The A-Maizing History Of Corn Mazes w/ A.J. and Greg

Published Jul 26, 2024, 8:00 AM

Today, A.J. and Greg play a rhyming game featuring vegetables and games. Then, they get lost in the twists and turns of the history of the corn maze. They discuss mazes, labyrinths, obstacle courses and more.

Join host A.J. Jacobs and his guests as they puzzle–and laugh–their way through new spins on old favorites, like anagrams and palindromes, as well as quirky originals such as “Ask Chat GPT” and audio rebuses.

Subscribe to The Puzzler podcast wherever you get your podcasts! 

"The Puzzler with A.J. Jacobs" is distributed by iHeartPodcasts and is a co-production with Neuhaus Ideas. 

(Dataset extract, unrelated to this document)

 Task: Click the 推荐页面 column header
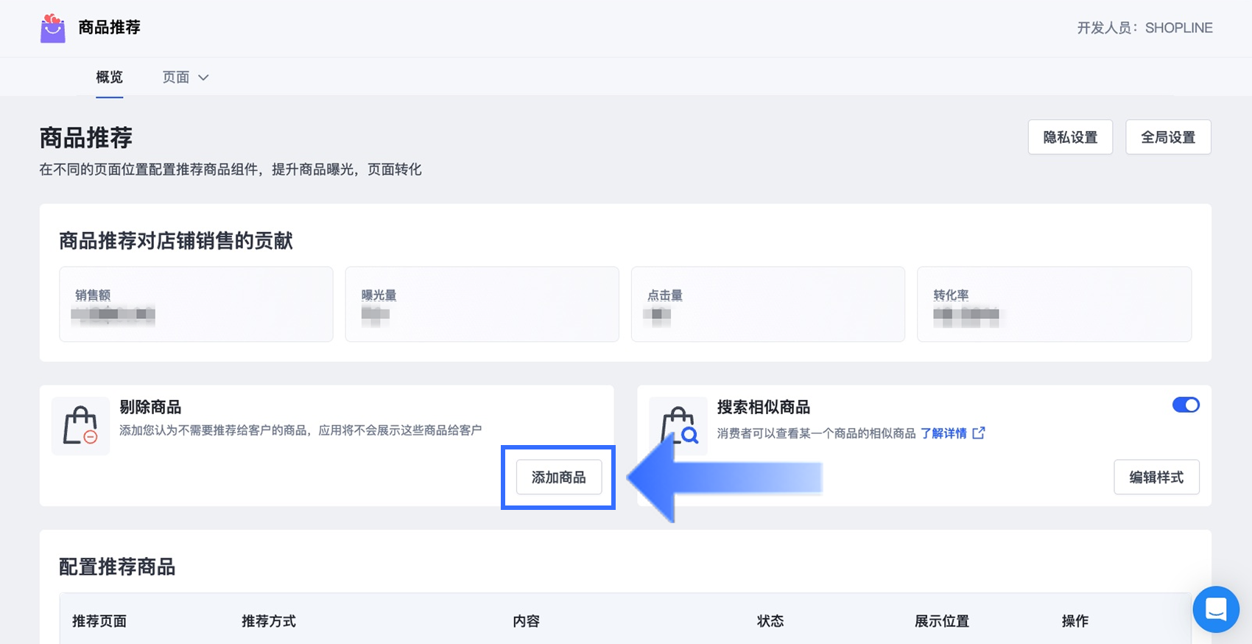tap(99, 621)
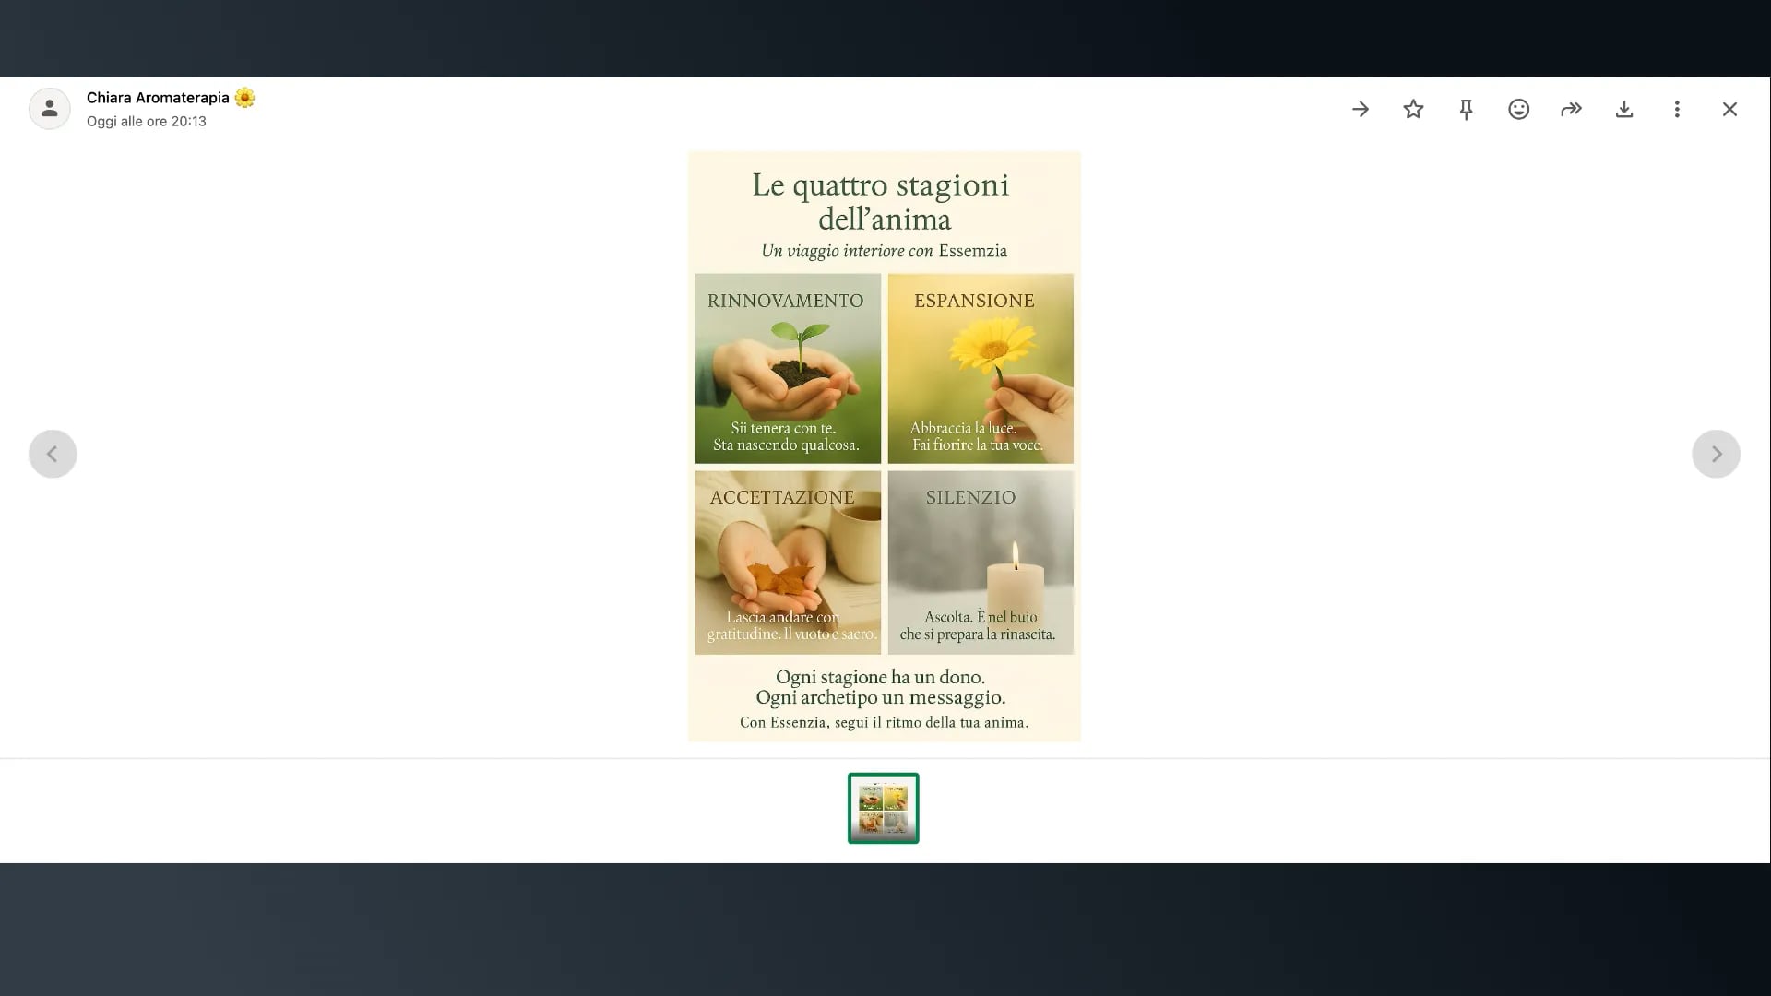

Our executive producers are Neely Lohmann and Adam Neuhaus of Neuhaus Ideas, and Lindsay Hoffman of iHeart Podcasts.

The show is produced by Jody Avirgan and Brittani Brown of Roulette Productions. 

Our Chief Puzzle Officer is Greg Pliska. Our associate producer is Andrea Schoenberg.

Hello, Buddler is Welcome to the Puzzler Podcast, the two step verification in your online puzzle account. I am your host, AJ Jacobs, and I am here in the Sleek iHeart Studios with Chief Puzzle Officer at Greg Plisco.

Welcome Greg, Thank you Aj. I love when we get to come here to iHeart. It's great, really, it's the air conditioning is good. Free coffee, yep, he takes good care of us. We're happy here.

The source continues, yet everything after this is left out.